Maybe the first thing you have to know about the newest neo-soul artist that’s been topping the charts is that he isn’t all that new. John Legend, born John Stephens, has been working in R&B since 1998 when he lent his piano talents to the Lauryn Hill single, “Everything is Everything.” Legend filled the next few years of his life with additional appearances as a session musician and stints a songwriter for popular artists such as Alicia Keys and Twista. In his first solo, mainstream album, Get Lifted, Legend emerges as a talented vocalist who’s got all his bases covered. Perhaps an anomaly in popular music, the completed album actually lives up to its characterization and is indeed well-rounded and full of polish. There are no ploys and no gimmicks to make up for hollow rhythms or weak vocals because every song is actually worth listening to.
Most importantly, Legend’s album doesn’t succumb to the “who has the coolest friends” syndrome that most R&B releases have to fall back on. There’s no circus of famous guest spots here. Featured artists only provide additional support and never overshadow Legend himself.
With an influential producer like Kanye West backing him up, Legend would seem to have all the aces in his pocket for a well-padded, commercial release chock full of songs just waiting to be tapped as catchy singles. In reality, Legend’s skill as a musician is strong enough that he doesn’t need the artificially constructed safeguards frequently used to fill in the blanks of R&B albums that are simply lacking.
The much-praised “Ordinary People” is a shining example of Legend’s strong musical foundation. Without excessive vocal adornment or heavy instrumentals, the song features only Legend and his piano. This bare-bones approach, however, only highlights the power of both components and elucidates the elegance in simplicity.
Now don’t get me wrong, Legend is definitely not one to be afraid of dabbling in different genres. Multiple influences resonate throughout the album, all coming from various sources. Among the different songs compiled on Get Lifted are tidbits of Latin, Jazz, R&B, gospel and hiphop.
A unique blend of style is achieved through “Number One,” where Kanye West’s modern-day hiphop lyrics skillfully infiltrate the song’s old school feel. “Number One” possesses a retro mood that results from a combination of Legend’s vocals and a string-heavy musical arrangement. The smooth fusion of seemingly contrasting elements is a frequent occurrence in Get Lifted and Legend doesn’t hesitate in showcasing his mastery of the skill.

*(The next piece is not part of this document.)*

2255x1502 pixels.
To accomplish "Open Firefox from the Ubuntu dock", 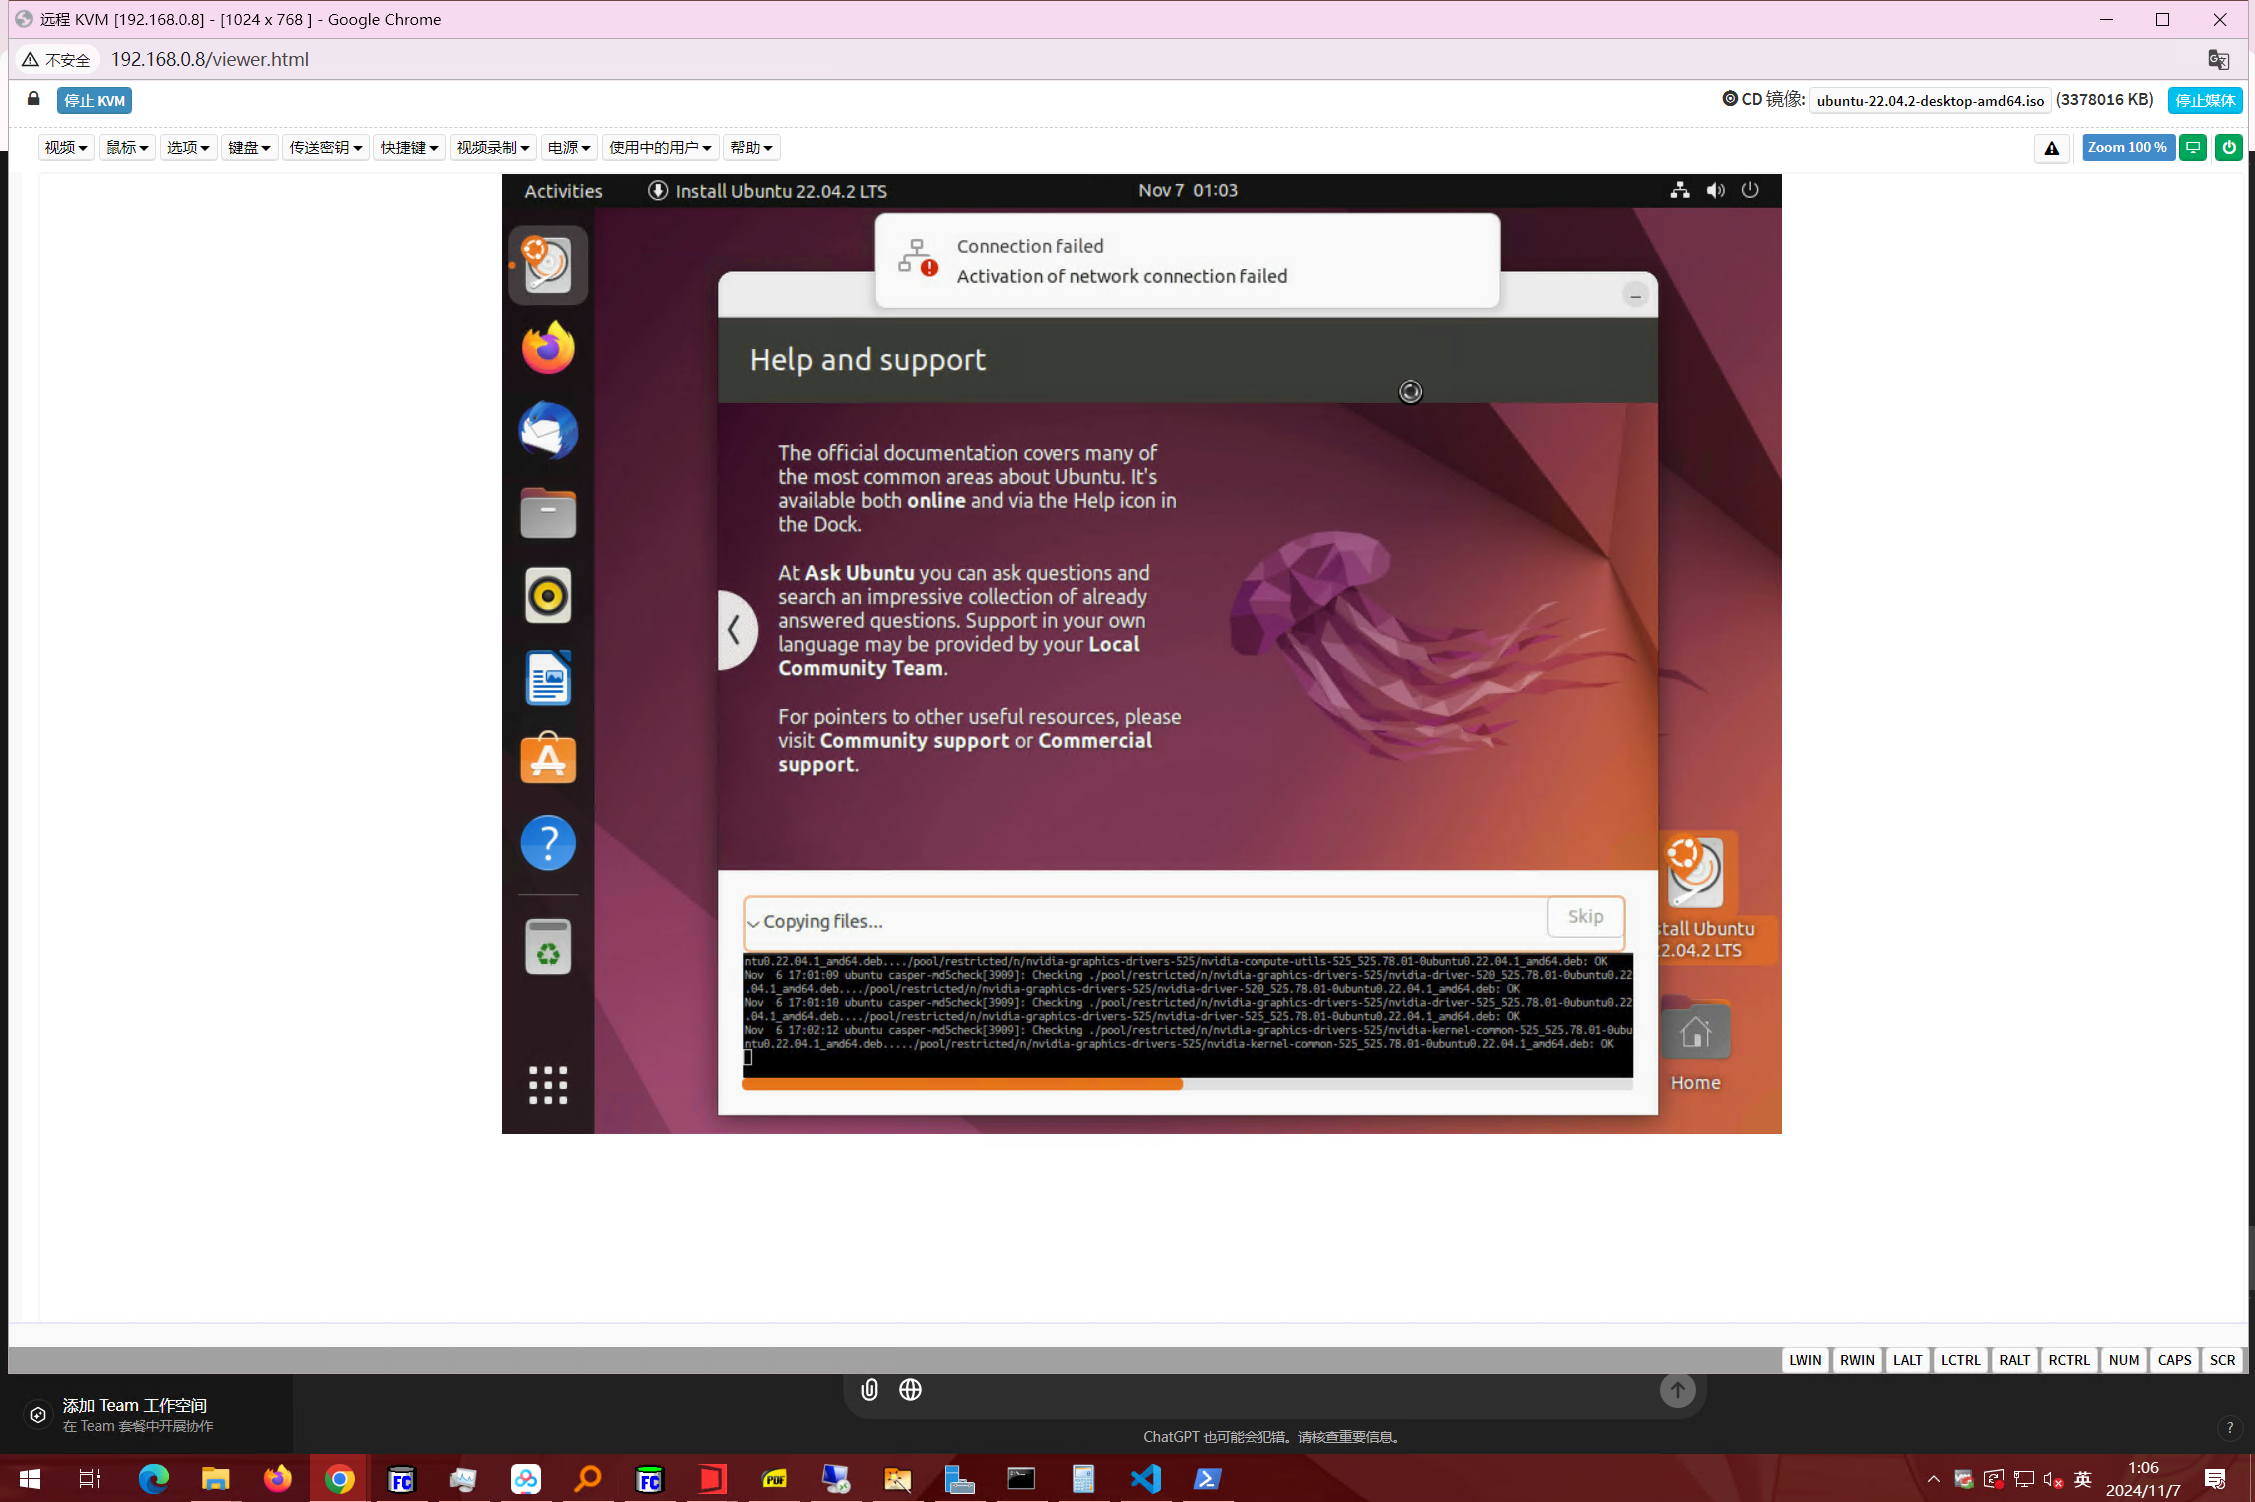I will click(547, 348).
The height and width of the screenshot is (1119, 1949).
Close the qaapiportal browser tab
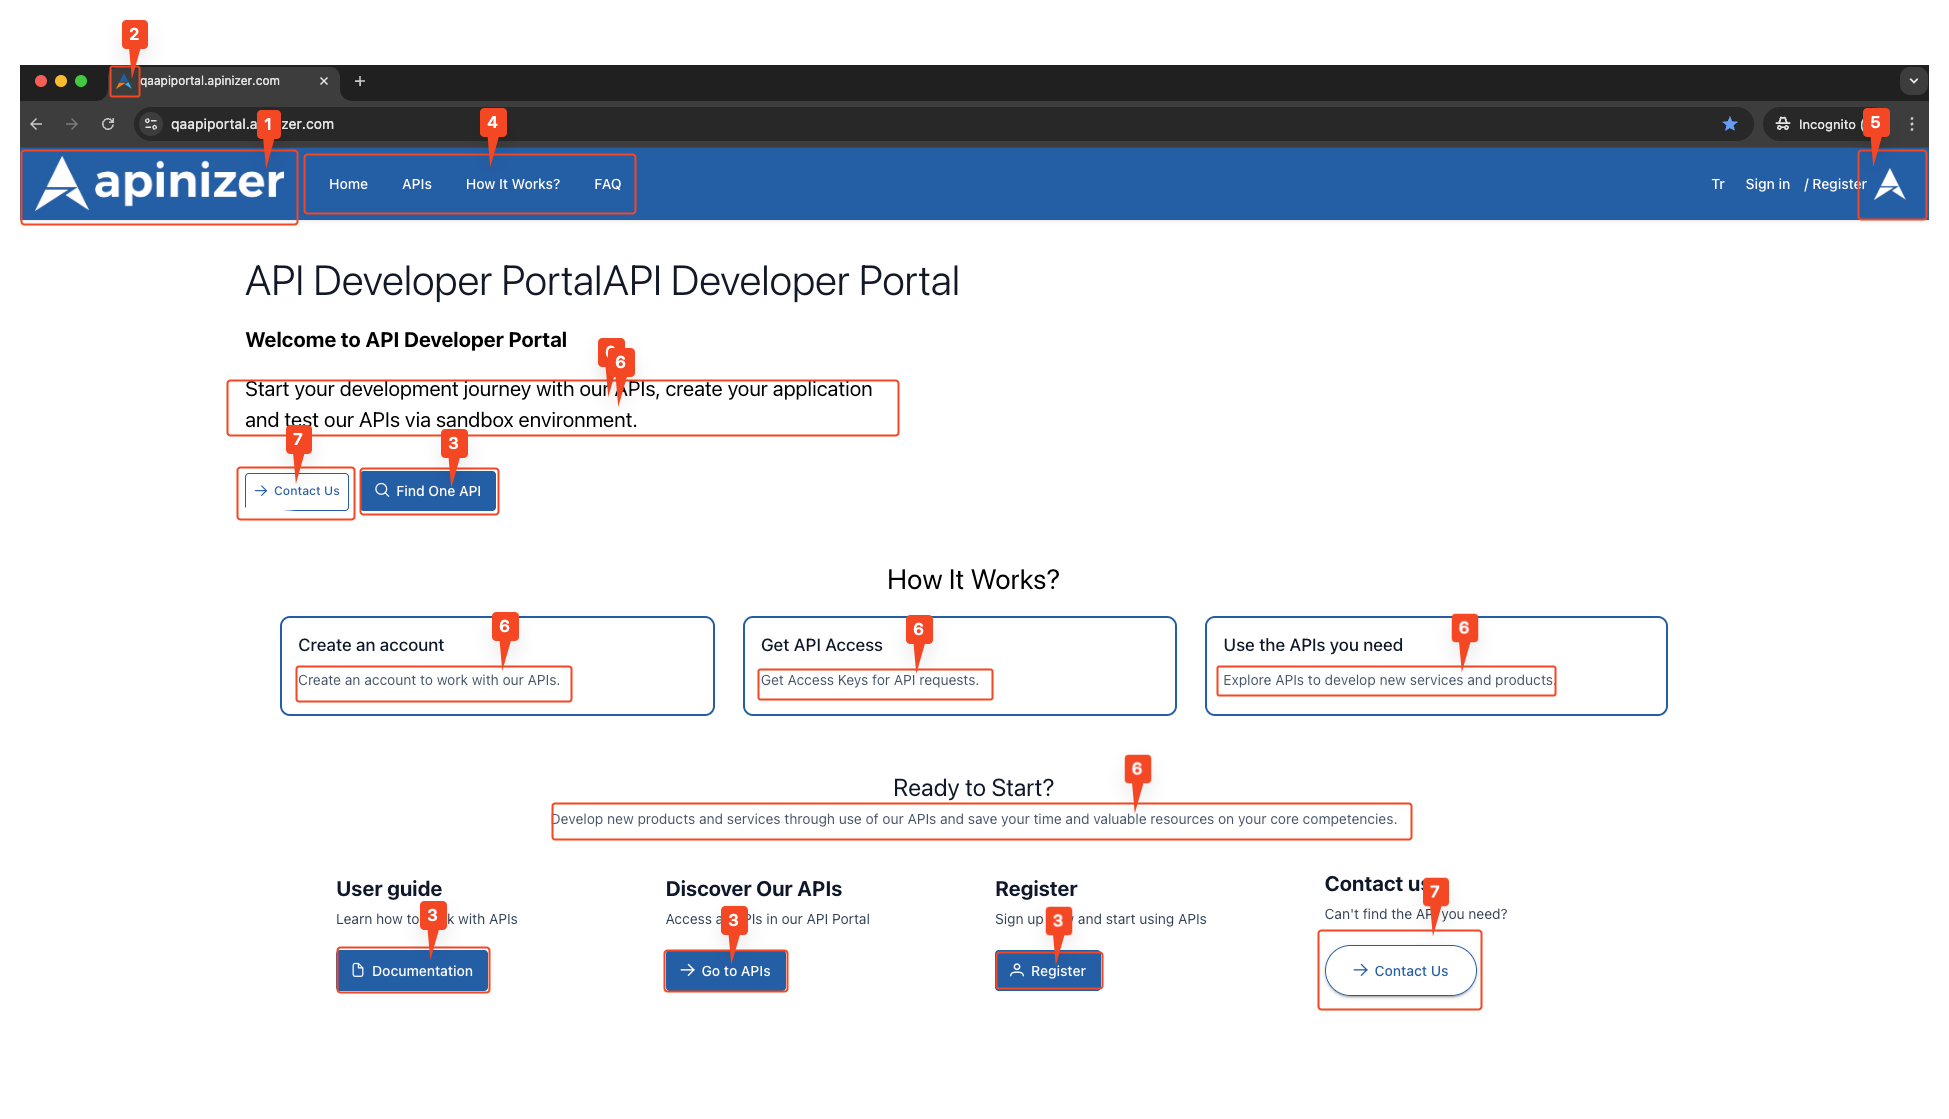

Legend’s past experience in mainstream music is also evident in Get Lifted. Thus, the album functions as a testament to Legend’s ability in handling the demands of today’s crowds. The slightly vehement “Used to Love U,” currently being advertised as “the single” probably due to its mainstream appeal, is flavored with expressions like “Maybe I should rob somebody/ So we could live like Whitney and Bobby” that echoes of the name-dropping tendency which so many modern singles tend to overuse. Nevertheless, the ultra-catchy song does have an extremely high can’t-get-it-out-of-my-head factor.
In addition to spanning multiple styles, Get Lifted can be characterized as comprehensive because it encompasses various moods and captures different moments in time. This isn’t a compilation of generic, sappy love ballads or vain declarations of self-congratulations. While “She Don’t Have to Know” chronicles the illicit affair between two people who are both otherwise involved, “It Don’t Have to Change” articulates Legend’s nostalgia about the importance of family.
Strengthened by strong vocals and a timeless quality, Legend’s album exhibits a broad spectrum of musical style, perhaps accountable for the massive approval that it has garnered. Legend breaks with the crowd when he confidently ignores popular trends of supplementing first albums with excess frivolity in terms of complex instrumentals or an entourage of guest stars.
Definitely one of the better releases of 2004, Get Lifted has what it takes to be a necessary staple of neo-soul. Through its release, Legend has successfully established and secured his own position on the map of modern music. With his grasp of different styles and technique, Legend proves he’s here to stay. “This is legendary shit right here,” ad-libs Snoop Dogg on “I Can Change.” Yeah, I’d say that’s about right.